Last Monday evening I was bringing the Advance to the church office just as the pastoral search committee was getting ready to meet. I asked them if this was where I could apply for a job. Kidding, of course! Who wants a semi-decrepit 72, almost 73, year-old pastor? You can do better!
Now back to God! If I were to ask: How big is your God? How might you answer? If someone asked me how big is my God? What might my answer be? There’s really only one possible answer: Not big enough!
We go astray when we try to imagine or envision God. As I’ve preached before, God looks nothing like Michelangelo’s Sistine Chapel rendition, even if many want God to look like that.
I recently read this in a book about the medieval German mystic, Meister Eckhart: “Imaging God with any human attributes inevitably causes confusion and harm to our vision of who God is (and how God works within us and among us.).”
Often we think we can “make a deal” with God. “Okay, God, I’ll give you this if you give me that.” But God is surely not some celestial version of Monty Hall! We can’t bargain with God. Trust me on this! I’ve tried to make a deal on more than one occasion. God is not a salesman. God is not in the business of selling anything, not even salvation.
Salvation is a gift, a grace. All we have to do is open our arms, open our heart, and accept the gift. It’s not hard! God is like that!
My two brothers, Jim and Jack, have been very, very generous to me over the years. I’m so grateful to have such generous brothers. But as generous as they are, they are overshadowed by God’s generosity. God is an over-flowing fountain of extravagant generosity.
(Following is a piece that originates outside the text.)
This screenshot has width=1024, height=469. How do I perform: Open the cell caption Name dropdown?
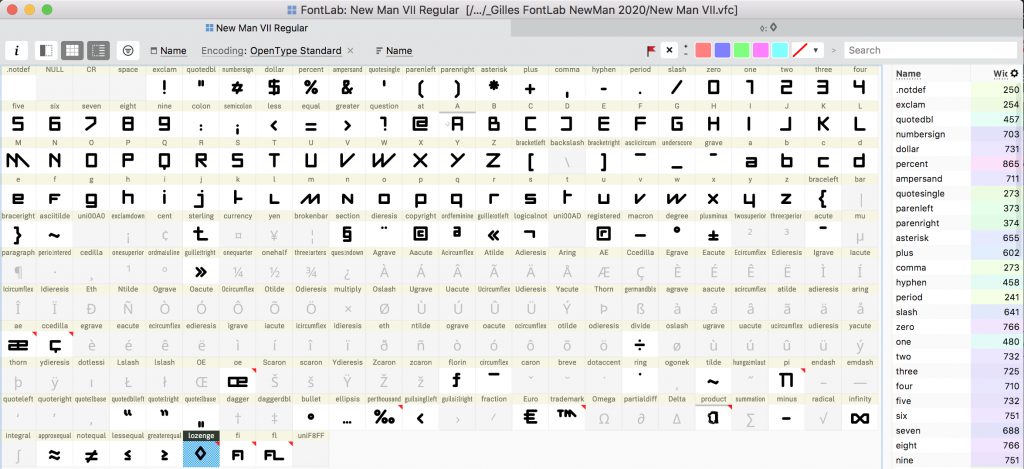168,51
According to Jesus (who should know), God is as insanely generous as a vineyard owner who pays every worker equally even those who work a very short time. According to Jesus (who should know), God is as insanely generous as the father of a prodigal son who goes through the family savings with reckless abandon.
God is more generous than we can imagine. Why do we limit God’s generosity to those who believe like we do? Why do we keep trying to put limits on a God who has no limits, a God who is infinitely beyond our human limitations and human thought?
As I’ve preached again and again: Who speaks for God? No one but God speaks for God. Mistrust anyone who claims to speak for God. They are either lying or they are plain crazy.
I pray that in my many years as your pastor, I have in some small way challenged each of us to break down the walls we erect around the enormity of God. It is my hope that in my many years in this beloved congregation, I have challenged us to relinquish faulty views of God.
God does not see the world as we do. We need to let go of all man-made images of God and acknowledge that our words will always fail us when it comes to God. Everything we can say about God is paltry compared to the reality of God. In the presence of God, everything fails us. All that remains is adoration and simple silence, all that remains is a radical expectancy.
I’ve found that when I open my hands to the Almighty, literally and figuratively, my hands become filled with the mystery of God’s grace, the mystery of God’s love.
The world is never as we think it should be. We pit one ideology against another ideology. In such battles, there is little space for God’s presence, little space for God’s goodness, little space for God’s indiscriminant mercy.
We are so solemn when it comes to religion. God keep us safe from all leaders, especially religious leaders, who lack a sense of humor. I use Voltaire’s famous remark: “God is a comedian playing to an audience that is too afraid to laugh.” There is much truth to be found in this quip.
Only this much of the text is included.